Saved data entries:
*** Begin section ***
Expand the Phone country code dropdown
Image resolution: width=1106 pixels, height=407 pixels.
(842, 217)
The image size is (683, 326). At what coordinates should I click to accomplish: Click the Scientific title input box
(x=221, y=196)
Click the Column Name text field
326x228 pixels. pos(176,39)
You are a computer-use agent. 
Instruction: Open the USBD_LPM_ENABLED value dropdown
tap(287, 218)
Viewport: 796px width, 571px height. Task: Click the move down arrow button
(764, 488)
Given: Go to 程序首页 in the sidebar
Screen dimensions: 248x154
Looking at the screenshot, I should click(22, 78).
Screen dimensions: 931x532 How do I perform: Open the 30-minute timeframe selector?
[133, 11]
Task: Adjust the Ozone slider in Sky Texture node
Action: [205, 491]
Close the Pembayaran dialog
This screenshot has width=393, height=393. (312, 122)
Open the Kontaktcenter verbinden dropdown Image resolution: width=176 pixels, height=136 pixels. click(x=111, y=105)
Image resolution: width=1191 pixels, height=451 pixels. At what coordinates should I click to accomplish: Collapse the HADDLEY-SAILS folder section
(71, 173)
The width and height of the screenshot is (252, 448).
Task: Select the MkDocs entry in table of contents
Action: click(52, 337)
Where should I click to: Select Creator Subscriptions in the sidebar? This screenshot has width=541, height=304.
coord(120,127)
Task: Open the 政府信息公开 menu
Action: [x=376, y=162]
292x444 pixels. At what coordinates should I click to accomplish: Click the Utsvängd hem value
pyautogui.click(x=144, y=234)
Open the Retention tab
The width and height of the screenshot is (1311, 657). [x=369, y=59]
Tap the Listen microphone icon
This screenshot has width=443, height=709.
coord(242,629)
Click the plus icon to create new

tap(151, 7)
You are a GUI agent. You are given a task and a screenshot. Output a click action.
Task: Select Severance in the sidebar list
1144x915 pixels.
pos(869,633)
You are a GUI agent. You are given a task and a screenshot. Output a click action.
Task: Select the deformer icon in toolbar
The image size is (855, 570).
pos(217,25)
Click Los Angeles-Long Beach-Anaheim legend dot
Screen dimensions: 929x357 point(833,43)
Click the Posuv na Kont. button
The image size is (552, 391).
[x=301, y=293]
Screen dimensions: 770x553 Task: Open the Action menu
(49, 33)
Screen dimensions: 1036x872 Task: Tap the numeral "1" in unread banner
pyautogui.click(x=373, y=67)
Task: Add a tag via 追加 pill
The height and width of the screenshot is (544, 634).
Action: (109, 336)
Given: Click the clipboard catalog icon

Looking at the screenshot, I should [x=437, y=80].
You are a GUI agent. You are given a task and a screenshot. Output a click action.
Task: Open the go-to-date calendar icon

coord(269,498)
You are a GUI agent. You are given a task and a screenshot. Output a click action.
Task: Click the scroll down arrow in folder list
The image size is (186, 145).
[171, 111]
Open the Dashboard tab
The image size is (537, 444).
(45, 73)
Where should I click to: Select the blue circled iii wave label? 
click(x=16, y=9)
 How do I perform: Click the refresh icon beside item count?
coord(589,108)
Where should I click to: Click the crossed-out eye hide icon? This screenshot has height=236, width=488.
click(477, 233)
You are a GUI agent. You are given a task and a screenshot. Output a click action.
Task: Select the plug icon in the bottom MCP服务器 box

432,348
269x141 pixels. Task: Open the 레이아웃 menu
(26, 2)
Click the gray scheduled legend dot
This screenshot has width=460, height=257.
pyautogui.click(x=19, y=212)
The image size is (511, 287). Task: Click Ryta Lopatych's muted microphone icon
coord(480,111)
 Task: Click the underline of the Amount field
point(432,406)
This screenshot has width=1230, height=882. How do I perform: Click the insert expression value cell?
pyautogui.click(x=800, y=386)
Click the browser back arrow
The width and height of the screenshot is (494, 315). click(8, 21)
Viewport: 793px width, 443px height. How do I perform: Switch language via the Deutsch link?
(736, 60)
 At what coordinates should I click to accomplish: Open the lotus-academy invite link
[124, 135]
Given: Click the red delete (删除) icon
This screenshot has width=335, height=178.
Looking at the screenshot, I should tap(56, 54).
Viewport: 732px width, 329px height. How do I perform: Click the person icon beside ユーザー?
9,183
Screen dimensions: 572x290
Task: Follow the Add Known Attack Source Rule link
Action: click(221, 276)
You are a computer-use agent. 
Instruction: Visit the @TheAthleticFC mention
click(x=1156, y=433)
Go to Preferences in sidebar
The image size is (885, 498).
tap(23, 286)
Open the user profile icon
*** End section ***
WHAT YOU HAVE TO DO:
Copy only this part of the entries above: the line with "Click Los Angeles-Long", the line with "Task: Add a tag via 追加 pill", and the lines between, all exactly as written.

REPLY:
Click Los Angeles-Long Beach-Anaheim legend dot
Screen dimensions: 929x357 point(833,43)
Click the Posuv na Kont. button
The image size is (552, 391).
[x=301, y=293]
Screen dimensions: 770x553 Task: Open the Action menu
(49, 33)
Screen dimensions: 1036x872 Task: Tap the numeral "1" in unread banner
pyautogui.click(x=373, y=67)
Task: Add a tag via 追加 pill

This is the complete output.